Disponha os registros como um CSV de duas colunas, "pedido" e "resposta", com uma linha por registro e cada valor em um único campo entre aspas, trocando as quebras de linha por espaços. Comece na linha que contém "This screenshot has width=1872, height=927." e pare depois da linha que contém "panel-title: 电力需求曲线 is", incluindo apenas esse trecho.

--- Informações fornecidas ---

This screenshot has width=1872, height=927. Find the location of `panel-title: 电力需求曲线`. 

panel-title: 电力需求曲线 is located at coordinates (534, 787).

---
--- Informações fornecidas ---

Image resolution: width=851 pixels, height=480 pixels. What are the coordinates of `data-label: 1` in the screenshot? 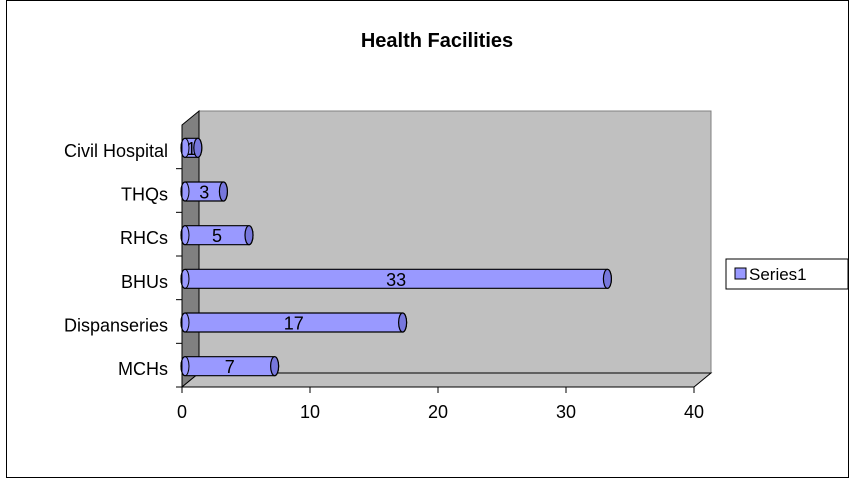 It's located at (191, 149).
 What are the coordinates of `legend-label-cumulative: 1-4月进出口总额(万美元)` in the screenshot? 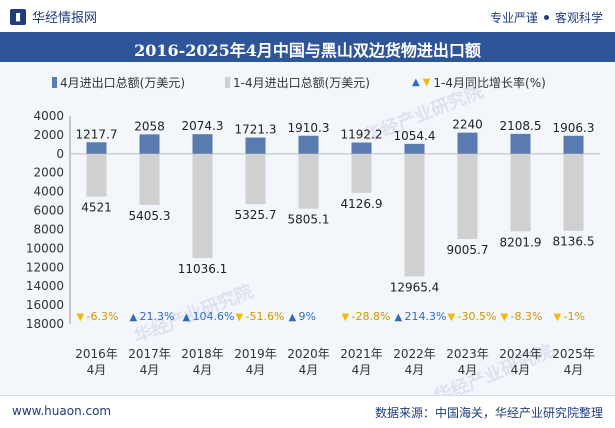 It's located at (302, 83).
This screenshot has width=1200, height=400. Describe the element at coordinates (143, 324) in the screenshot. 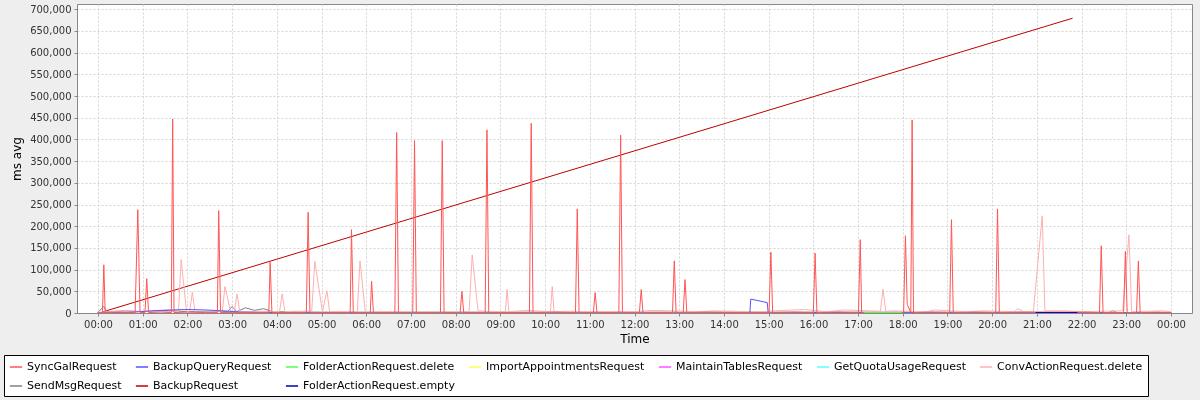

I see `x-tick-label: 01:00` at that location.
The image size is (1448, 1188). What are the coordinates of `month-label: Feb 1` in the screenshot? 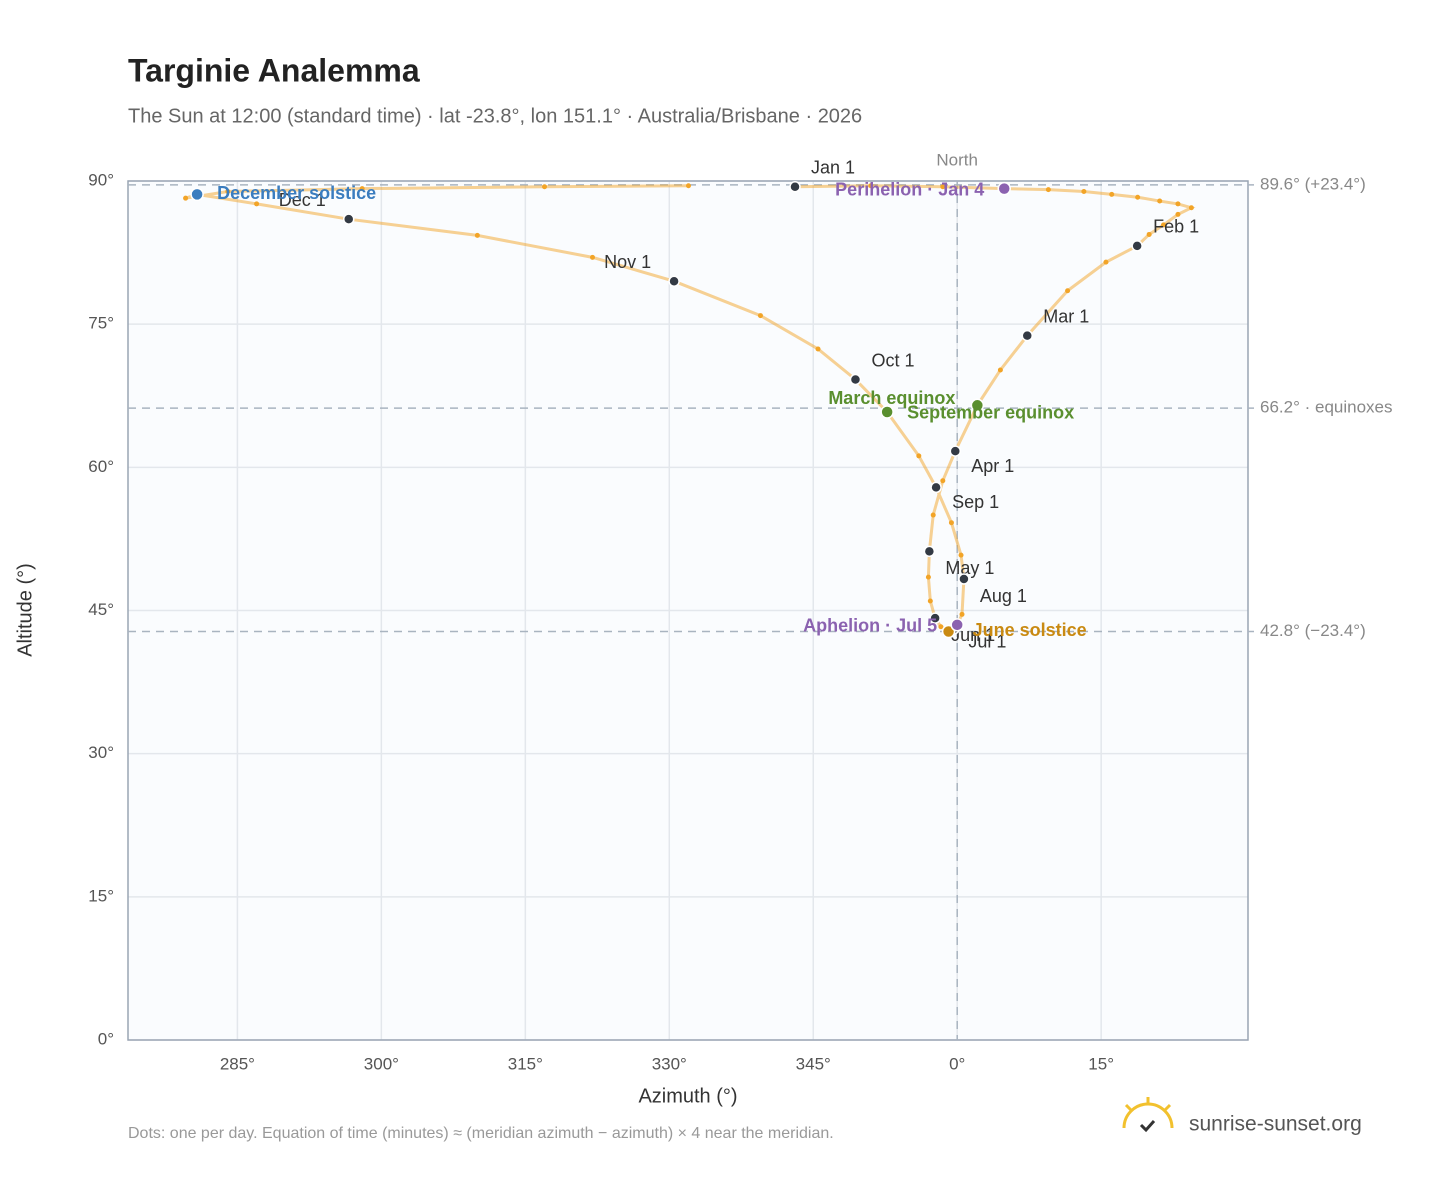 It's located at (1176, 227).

---
--- Informações fornecidas ---

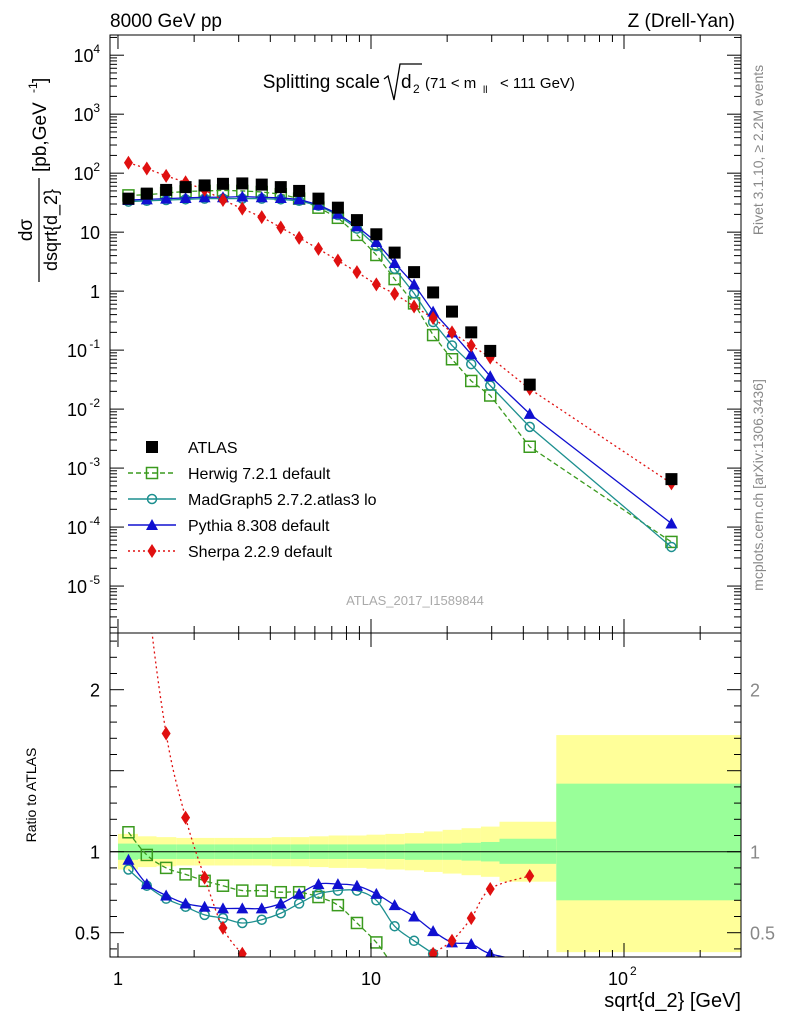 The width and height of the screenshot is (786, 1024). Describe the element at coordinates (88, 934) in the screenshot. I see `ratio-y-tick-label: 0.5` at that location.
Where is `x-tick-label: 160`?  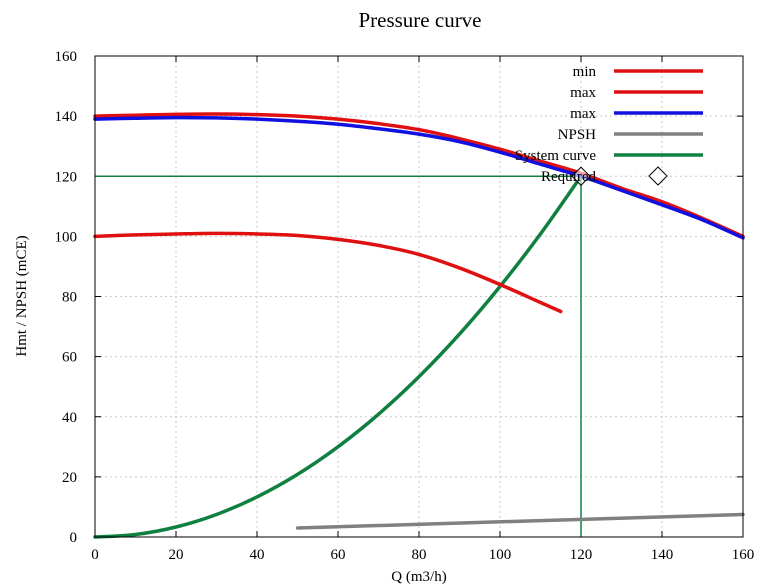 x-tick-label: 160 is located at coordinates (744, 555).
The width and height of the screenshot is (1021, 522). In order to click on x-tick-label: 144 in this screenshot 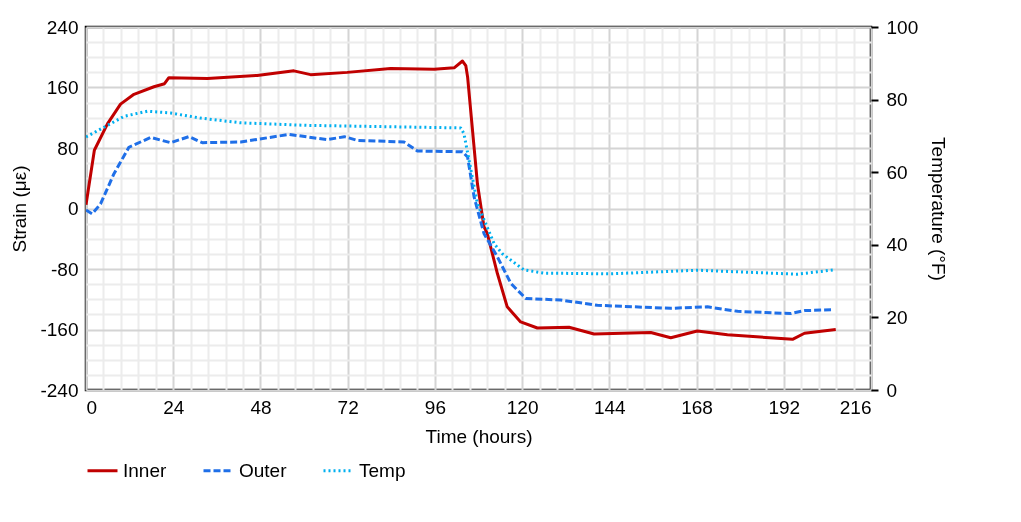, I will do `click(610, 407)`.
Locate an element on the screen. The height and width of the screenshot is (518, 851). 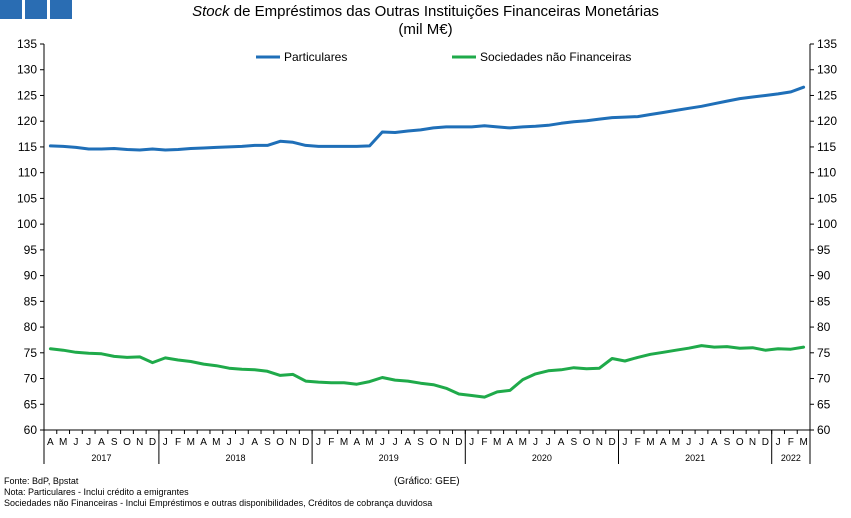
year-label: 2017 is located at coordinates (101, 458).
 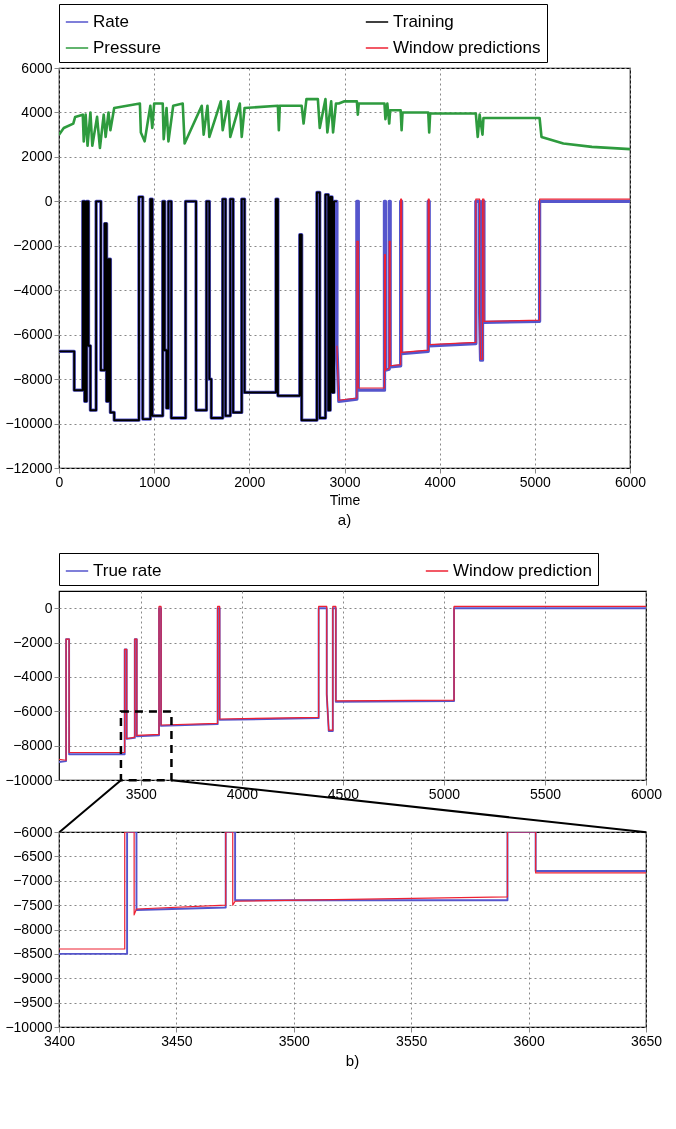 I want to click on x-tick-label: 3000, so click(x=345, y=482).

---

* Resposta do exercício:
pedido,resposta
"This screenshot has width=1872, height=927. Find the location of `panel-title: 电力需求曲线`.","panel-title: 电力需求曲线 is located at coordinates (534, 787)."